The main thing to remember about the perceived world is that if you encounter others whose perceived world doesn’t match yours, it doesn’t mean one of you is wrong. It simply means you are different. Remembering this simply statement will reduce much of the disagreements and fighting that occurs in people’s lives. Acceptance of this fact would mean we could give up the need to convince others of our point of view. We could simply accept the fact that we see things differently and move on.

The Comparing Place
The comparing place is where we weigh what we want from our quality world against our perceptions of what we believe we are actually getting. When these two things are a match, all is well.

However, when our perceptions and quality world don’t line up, in other words we perceive we are not in possession of the things we want, then we are driven to action to get those things we are thinking about.

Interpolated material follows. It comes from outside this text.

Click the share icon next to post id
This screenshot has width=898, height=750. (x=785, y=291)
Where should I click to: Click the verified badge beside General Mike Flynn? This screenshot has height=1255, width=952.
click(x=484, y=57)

People generally don’t make a lot of progress or change the things they are currently doing unless they are in some degree of discomfort—the greater the pain the more motivation to try something different.

This is where conventional wisdom tells us that if we want what’s best for other people in our lives, then it is our responsibility to raise their pain level to get them to do things differently because we generally know what’s best for them. Right?

Wrong. We can only know what’s best for ourselves. Remember, our perceived worlds are all different. We have unique values and experiences. How can we possibly know what’s best for someone else when we haven’t been in their skin or lived their life? We can only know what’s best for ourselves.

Total Behavior
There are two main things about behavior. One is that all behavior is purposeful and two is that all behavior is total. Let’s begin with the idea that all behavior is total. There are four inseparable components of behavior—action, thinking, feeling and physiology. These all exist simultaneously during any given behavior in which we engage. The first two components—acting and thinking—are the only components over which we can have direct control. This means that if we want to change how we are feeling or something that is happening in our bodies (physiology), then we must first consciously change what we are doing or how we are thinking.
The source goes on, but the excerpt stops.